*TASK ITEM*
The answer must consist of every line from the data that holds the string "computer".

### DATA FOR THE TASK

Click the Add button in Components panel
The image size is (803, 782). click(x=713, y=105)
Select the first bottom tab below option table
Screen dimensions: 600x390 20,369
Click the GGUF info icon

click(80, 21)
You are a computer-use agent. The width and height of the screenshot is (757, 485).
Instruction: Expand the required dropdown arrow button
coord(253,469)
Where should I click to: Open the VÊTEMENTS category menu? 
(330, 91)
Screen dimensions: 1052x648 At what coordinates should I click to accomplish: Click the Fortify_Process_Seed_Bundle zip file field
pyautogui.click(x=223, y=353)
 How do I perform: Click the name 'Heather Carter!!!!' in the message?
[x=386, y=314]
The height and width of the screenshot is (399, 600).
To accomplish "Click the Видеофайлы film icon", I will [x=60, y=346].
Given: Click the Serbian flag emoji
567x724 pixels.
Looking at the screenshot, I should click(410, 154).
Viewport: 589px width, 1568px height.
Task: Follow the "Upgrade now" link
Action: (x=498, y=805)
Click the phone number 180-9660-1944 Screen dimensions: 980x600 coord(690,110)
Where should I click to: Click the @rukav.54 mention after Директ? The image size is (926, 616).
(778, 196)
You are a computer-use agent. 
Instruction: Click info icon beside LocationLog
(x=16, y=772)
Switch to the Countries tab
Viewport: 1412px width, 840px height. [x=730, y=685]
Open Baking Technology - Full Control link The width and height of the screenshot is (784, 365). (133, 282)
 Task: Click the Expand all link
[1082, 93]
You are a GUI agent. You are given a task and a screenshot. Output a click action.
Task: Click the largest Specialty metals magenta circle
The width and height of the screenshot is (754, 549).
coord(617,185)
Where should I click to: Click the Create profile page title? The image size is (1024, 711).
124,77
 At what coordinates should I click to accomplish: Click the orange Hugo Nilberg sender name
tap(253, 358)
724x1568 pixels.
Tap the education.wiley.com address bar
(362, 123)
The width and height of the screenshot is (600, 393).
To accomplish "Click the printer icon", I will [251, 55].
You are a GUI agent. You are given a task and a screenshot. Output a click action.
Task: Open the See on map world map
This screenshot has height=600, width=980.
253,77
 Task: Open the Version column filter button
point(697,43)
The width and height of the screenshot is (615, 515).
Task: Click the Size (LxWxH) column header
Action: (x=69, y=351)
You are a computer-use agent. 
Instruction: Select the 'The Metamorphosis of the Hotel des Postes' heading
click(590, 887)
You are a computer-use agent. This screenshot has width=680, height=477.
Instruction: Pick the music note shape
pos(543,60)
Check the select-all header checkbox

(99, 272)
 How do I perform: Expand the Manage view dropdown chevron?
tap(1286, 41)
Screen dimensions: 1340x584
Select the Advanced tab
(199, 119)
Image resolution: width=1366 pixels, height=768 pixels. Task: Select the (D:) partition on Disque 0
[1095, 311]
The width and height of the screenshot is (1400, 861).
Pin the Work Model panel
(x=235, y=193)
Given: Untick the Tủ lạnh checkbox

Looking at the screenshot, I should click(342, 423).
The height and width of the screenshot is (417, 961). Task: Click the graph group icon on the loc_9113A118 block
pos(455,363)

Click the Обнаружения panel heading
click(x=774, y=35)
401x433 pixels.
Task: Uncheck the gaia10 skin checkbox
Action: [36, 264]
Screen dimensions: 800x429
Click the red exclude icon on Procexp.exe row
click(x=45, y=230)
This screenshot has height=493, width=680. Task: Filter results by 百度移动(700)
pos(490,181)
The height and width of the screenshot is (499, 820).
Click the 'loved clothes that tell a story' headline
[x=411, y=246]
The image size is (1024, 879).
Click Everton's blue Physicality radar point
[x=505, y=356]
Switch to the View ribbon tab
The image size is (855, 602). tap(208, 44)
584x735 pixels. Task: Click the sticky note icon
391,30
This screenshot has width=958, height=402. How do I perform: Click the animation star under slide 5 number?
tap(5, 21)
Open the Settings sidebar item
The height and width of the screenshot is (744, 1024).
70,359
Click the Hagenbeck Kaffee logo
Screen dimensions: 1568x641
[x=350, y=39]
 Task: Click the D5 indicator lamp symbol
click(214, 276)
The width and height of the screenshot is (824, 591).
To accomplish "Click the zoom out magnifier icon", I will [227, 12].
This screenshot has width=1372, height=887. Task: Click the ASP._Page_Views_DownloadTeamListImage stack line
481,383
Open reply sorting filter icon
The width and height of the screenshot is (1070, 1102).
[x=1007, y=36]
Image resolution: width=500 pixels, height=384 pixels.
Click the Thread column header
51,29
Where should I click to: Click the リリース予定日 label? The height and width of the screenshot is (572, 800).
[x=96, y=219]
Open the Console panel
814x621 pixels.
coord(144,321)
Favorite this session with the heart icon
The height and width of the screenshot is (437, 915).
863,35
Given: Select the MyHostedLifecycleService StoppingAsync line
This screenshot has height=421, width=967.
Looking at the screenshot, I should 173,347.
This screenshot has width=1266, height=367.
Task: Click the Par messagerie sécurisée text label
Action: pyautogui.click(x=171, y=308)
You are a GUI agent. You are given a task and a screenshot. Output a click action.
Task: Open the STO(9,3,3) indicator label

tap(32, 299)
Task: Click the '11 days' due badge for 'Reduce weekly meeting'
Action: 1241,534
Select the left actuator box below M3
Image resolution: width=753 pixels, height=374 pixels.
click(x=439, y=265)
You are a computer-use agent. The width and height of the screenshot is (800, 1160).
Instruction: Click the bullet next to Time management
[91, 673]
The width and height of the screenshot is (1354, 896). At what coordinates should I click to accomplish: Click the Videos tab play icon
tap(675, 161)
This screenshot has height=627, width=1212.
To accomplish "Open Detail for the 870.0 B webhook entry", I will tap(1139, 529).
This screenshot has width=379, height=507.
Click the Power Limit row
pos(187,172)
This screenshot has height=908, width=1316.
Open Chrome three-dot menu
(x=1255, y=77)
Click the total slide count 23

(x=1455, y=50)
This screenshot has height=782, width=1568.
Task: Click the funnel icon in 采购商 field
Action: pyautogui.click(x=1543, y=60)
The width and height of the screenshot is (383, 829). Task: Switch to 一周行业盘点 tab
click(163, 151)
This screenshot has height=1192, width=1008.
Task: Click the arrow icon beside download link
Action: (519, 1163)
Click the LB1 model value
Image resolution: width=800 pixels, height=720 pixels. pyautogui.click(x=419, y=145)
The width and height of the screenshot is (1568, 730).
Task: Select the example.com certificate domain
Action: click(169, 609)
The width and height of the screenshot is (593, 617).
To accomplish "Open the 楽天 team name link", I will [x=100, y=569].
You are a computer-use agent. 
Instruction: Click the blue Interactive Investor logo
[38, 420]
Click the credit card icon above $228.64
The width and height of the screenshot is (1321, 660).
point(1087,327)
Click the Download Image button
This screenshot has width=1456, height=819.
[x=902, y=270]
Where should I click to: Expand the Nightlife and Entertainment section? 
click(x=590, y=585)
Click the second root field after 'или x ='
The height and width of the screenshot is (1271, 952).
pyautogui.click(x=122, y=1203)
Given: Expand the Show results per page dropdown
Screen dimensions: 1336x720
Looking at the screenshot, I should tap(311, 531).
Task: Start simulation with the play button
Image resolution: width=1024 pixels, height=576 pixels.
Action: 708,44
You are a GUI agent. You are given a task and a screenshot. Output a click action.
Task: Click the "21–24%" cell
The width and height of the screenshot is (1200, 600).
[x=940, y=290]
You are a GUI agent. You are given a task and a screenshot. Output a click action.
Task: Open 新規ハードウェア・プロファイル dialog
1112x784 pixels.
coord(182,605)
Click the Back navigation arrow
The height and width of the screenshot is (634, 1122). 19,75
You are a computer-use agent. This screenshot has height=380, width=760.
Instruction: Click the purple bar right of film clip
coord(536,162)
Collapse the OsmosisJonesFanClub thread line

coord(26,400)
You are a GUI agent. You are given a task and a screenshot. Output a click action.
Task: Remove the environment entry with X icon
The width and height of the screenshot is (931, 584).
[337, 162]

######

*RESPONSE TO THIS EXERCISE*
You are a computer-use agent. The width and height of the screenshot is (757, 485).
You are a computer-use agent. 
You are a computer-use agent. 
You are a computer-use agent. This screenshot has width=680, height=477.
You are a computer-use agent. The width and height of the screenshot is (800, 1160).
You are a computer-use agent. 
You are a computer-use agent. This screenshot has height=380, width=760.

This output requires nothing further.